== Problem details ==
Write out the entries below exactly. End with the line that contains "Task: Click the word".

● ● ●

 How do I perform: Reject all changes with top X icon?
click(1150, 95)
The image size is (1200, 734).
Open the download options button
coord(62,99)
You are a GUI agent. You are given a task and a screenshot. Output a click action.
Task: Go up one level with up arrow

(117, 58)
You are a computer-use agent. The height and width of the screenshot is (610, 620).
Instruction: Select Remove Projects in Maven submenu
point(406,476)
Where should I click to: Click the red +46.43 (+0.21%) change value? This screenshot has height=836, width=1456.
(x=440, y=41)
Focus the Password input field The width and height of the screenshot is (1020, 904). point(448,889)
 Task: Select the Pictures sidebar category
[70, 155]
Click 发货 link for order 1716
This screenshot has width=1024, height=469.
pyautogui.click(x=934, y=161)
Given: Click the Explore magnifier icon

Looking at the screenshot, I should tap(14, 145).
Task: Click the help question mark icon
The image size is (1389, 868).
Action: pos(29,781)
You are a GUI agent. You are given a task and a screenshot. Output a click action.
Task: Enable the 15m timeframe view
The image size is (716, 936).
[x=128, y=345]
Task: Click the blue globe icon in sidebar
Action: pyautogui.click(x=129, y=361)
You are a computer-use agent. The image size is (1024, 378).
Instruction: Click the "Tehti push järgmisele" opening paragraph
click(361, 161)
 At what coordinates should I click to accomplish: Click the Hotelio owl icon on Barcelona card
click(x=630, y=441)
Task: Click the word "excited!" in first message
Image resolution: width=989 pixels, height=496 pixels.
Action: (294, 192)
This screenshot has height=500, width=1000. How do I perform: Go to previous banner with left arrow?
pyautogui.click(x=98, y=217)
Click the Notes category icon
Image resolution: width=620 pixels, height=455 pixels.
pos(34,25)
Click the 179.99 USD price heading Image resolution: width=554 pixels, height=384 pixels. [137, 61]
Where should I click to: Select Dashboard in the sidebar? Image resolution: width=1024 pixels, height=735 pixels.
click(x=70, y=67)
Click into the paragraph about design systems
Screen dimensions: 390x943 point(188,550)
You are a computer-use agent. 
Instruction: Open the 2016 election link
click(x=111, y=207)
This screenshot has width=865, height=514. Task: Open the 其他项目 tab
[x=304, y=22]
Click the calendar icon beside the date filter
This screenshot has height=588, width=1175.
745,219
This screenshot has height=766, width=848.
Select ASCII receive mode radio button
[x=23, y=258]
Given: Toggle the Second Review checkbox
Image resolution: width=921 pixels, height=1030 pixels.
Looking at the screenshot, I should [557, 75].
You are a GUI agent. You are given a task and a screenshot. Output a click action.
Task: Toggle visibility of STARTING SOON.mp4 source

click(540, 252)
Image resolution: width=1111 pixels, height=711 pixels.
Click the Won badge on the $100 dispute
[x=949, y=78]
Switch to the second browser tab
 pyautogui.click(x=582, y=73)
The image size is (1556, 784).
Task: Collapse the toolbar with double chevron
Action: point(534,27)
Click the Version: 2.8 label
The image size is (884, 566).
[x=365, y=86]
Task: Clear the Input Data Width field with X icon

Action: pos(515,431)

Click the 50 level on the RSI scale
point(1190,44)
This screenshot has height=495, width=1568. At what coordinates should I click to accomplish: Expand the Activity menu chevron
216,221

● ● ●

== Answer for the task ==
 How do I perform: Reject all changes with top X icon?
click(1150, 95)
The image size is (1200, 734).
Open the download options button
coord(62,99)
You are a GUI agent. You are given a task and a screenshot. Output a click action.
Task: Go up one level with up arrow

(117, 58)
You are a computer-use agent. The height and width of the screenshot is (610, 620).
Instruction: Select Remove Projects in Maven submenu
point(406,476)
Where should I click to: Click the red +46.43 (+0.21%) change value? This screenshot has height=836, width=1456.
(x=440, y=41)
Focus the Password input field The width and height of the screenshot is (1020, 904). point(448,889)
 Task: Select the Pictures sidebar category
[70, 155]
Click 发货 link for order 1716
This screenshot has width=1024, height=469.
pyautogui.click(x=934, y=161)
Given: Click the Explore magnifier icon

Looking at the screenshot, I should tap(14, 145).
Task: Click the help question mark icon
The image size is (1389, 868).
Action: pos(29,781)
You are a GUI agent. You are given a task and a screenshot. Output a click action.
Task: Enable the 15m timeframe view
The image size is (716, 936).
[x=128, y=345]
Task: Click the blue globe icon in sidebar
Action: pyautogui.click(x=129, y=361)
You are a computer-use agent. The image size is (1024, 378).
Instruction: Click the "Tehti push järgmisele" opening paragraph
click(361, 161)
 At what coordinates should I click to accomplish: Click the Hotelio owl icon on Barcelona card
click(x=630, y=441)
Task: Click the word "excited!" in first message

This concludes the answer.